Transforming growth factor-beta-1 (TGF-β1) is a multifunctional cytokine with both growth-promoting and growth-inhibiting properties. Moreover, there is abundant evidence that TGF-β1 is the principal growth factor responsible for regulating proteoglycan synthesis in human blood vessels. To determine the potential contribution of TGF-β1 to restenosis, the current investigation sought to determine the time course of expression postangioplasty of the TGF-β1 gene. In situ hybridization was performed on tissue specimens obtained by directional atherectomy from 62 patients who had previously undergone angioplasty of native coronary or peripheral arteries and/or saphenous vein bypass grafts. The time interval between angioplasty and atherectomy was 1 hour to 25 months (M ± SEM = 5 ± 4 months) for all 62 patients, 5 ± 4 months for coronary arterial specimens, 8 ± 5 months for vein graft specimens, and 7 ± 3 months for peripheral arterial specimens.

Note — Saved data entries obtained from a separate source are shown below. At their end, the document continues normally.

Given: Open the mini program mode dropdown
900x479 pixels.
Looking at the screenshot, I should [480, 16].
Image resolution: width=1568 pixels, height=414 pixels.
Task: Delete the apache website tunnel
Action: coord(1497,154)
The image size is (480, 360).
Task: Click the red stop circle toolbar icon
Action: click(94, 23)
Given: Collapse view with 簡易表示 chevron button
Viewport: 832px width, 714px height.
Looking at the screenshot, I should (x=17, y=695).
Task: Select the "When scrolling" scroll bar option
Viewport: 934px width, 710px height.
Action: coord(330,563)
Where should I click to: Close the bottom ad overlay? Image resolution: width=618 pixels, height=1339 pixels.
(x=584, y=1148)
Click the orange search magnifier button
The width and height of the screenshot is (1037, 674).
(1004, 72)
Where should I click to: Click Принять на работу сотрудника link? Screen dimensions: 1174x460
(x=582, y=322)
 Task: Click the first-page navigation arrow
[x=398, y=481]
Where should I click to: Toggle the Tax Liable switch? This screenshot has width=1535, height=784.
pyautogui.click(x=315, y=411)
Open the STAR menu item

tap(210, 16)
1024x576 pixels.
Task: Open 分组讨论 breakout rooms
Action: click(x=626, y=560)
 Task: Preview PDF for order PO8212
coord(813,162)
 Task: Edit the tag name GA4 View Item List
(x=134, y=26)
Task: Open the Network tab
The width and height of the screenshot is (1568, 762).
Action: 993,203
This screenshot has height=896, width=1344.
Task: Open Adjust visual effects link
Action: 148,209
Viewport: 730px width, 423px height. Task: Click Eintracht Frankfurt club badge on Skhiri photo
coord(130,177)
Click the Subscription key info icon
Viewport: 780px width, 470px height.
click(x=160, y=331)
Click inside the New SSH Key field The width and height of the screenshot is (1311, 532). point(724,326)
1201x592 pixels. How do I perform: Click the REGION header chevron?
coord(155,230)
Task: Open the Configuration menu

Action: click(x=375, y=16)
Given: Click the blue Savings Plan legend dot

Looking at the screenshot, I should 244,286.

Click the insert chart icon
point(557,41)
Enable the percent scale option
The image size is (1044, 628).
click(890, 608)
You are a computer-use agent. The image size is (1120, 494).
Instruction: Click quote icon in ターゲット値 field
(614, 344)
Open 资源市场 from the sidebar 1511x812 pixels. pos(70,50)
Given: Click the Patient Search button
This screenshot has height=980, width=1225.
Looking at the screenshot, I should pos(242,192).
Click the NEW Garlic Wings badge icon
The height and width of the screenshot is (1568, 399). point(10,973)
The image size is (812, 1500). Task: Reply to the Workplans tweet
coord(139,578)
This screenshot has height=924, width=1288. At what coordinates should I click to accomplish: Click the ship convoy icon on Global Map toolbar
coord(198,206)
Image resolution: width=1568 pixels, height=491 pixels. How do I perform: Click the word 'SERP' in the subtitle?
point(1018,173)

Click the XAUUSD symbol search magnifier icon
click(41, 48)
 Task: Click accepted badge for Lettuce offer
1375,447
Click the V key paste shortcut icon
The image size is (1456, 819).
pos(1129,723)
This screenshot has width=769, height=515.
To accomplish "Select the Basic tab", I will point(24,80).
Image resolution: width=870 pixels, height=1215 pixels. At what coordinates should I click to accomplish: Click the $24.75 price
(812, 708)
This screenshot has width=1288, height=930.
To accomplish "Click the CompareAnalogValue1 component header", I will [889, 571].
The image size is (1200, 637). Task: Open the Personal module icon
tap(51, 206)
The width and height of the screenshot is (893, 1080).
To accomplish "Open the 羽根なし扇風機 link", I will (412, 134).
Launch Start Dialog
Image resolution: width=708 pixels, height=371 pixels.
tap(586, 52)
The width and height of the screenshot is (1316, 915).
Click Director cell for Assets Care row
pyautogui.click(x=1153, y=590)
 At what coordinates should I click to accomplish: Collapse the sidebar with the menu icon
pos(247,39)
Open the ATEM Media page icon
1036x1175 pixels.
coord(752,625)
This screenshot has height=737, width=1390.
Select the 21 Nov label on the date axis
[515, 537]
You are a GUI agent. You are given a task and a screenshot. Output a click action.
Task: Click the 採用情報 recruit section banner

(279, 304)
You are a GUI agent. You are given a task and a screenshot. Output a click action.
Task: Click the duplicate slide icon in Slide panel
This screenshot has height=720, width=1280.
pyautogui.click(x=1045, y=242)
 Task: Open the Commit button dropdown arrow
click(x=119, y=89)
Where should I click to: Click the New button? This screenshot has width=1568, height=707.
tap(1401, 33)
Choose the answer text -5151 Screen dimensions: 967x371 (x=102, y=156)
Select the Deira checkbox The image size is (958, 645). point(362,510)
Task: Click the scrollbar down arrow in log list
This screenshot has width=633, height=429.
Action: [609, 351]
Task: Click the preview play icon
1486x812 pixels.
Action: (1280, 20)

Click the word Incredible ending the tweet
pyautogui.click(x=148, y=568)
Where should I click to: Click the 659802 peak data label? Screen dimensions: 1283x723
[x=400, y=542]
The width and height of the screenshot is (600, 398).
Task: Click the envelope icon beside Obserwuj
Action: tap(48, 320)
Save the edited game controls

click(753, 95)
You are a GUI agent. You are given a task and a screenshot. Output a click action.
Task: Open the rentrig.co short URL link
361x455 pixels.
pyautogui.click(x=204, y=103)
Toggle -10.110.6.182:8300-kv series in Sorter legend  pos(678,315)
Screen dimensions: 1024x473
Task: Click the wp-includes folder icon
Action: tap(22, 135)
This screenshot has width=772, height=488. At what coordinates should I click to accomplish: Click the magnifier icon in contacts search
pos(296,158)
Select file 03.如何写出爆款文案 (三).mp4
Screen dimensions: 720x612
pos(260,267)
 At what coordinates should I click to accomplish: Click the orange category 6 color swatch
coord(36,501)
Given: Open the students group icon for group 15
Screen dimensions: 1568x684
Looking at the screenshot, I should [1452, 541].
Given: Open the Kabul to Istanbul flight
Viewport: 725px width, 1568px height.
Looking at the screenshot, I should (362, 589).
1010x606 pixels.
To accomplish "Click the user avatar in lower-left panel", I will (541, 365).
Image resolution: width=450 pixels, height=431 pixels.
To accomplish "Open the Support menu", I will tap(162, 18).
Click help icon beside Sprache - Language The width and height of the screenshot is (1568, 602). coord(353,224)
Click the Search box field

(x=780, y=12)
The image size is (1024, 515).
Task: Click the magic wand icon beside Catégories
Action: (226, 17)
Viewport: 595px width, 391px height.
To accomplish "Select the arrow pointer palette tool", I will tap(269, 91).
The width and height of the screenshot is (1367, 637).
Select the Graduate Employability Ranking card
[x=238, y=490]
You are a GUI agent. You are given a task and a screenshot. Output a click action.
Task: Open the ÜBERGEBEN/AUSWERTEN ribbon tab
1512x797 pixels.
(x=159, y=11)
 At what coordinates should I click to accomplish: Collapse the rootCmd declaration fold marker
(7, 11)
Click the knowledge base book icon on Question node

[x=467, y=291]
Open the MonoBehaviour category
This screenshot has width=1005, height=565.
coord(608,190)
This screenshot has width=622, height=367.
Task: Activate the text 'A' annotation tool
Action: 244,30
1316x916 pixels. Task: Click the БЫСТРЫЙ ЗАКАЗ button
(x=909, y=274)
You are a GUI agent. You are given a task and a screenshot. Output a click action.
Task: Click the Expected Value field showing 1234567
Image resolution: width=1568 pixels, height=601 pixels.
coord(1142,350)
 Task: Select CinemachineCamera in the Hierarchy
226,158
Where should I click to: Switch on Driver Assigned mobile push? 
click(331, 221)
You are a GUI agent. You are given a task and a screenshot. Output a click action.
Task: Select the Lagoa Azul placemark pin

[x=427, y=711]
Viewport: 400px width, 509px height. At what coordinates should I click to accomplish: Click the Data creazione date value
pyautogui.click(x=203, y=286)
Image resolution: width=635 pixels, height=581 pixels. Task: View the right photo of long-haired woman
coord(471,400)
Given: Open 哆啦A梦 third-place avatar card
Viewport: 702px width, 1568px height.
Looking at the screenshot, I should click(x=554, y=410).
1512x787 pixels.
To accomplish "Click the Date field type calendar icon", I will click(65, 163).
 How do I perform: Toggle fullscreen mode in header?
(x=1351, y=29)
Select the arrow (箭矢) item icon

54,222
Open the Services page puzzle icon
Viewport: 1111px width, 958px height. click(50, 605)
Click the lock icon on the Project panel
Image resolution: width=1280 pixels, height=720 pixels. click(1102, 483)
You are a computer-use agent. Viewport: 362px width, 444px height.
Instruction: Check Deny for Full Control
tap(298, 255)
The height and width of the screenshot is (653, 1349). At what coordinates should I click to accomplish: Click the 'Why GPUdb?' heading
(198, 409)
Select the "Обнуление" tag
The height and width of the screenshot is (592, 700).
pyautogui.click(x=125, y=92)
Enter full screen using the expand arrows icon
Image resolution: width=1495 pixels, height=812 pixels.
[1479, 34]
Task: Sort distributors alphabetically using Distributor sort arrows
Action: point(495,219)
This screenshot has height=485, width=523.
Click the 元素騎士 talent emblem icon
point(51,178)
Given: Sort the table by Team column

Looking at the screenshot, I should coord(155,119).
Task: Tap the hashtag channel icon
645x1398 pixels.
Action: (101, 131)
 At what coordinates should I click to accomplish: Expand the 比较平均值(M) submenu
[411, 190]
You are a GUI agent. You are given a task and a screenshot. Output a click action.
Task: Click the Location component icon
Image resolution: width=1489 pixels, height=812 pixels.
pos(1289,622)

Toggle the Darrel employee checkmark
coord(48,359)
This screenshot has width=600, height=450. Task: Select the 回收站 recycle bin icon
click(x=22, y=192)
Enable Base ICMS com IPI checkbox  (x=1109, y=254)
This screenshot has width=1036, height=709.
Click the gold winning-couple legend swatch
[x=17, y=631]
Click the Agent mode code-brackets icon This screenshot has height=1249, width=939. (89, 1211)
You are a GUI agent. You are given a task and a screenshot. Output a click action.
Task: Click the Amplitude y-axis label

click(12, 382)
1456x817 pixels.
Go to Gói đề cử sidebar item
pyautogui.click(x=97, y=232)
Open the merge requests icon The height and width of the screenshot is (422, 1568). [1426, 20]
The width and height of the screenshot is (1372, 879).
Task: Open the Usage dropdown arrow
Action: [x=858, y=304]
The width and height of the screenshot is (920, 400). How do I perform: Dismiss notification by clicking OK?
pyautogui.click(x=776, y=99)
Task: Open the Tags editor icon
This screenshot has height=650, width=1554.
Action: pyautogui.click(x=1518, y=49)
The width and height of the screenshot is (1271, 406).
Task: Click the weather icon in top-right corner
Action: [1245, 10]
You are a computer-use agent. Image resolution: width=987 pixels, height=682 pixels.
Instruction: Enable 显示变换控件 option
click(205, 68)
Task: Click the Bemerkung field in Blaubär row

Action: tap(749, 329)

TGF-β1 mRNA expression remained persistently increased independent of the site from or time interval following which the specimen was obtained. For saphenous vein by pass grafts, TGF-β1 expression was highest in specimens retreived from patients with multiple versus single episodes of restenosis (16 ± 5 vs. 6 ± 5 grains/nucleus, p < 0.01). TGF-β1 expression did not correlate with patient age, sex, or known risk factors for coronary heart disease. The persistently augmented expression of TGF-β1 observed in the present series of restenosis lesions provides further support for the concept that TGF-β1 influences growth and development of restenosis plaque.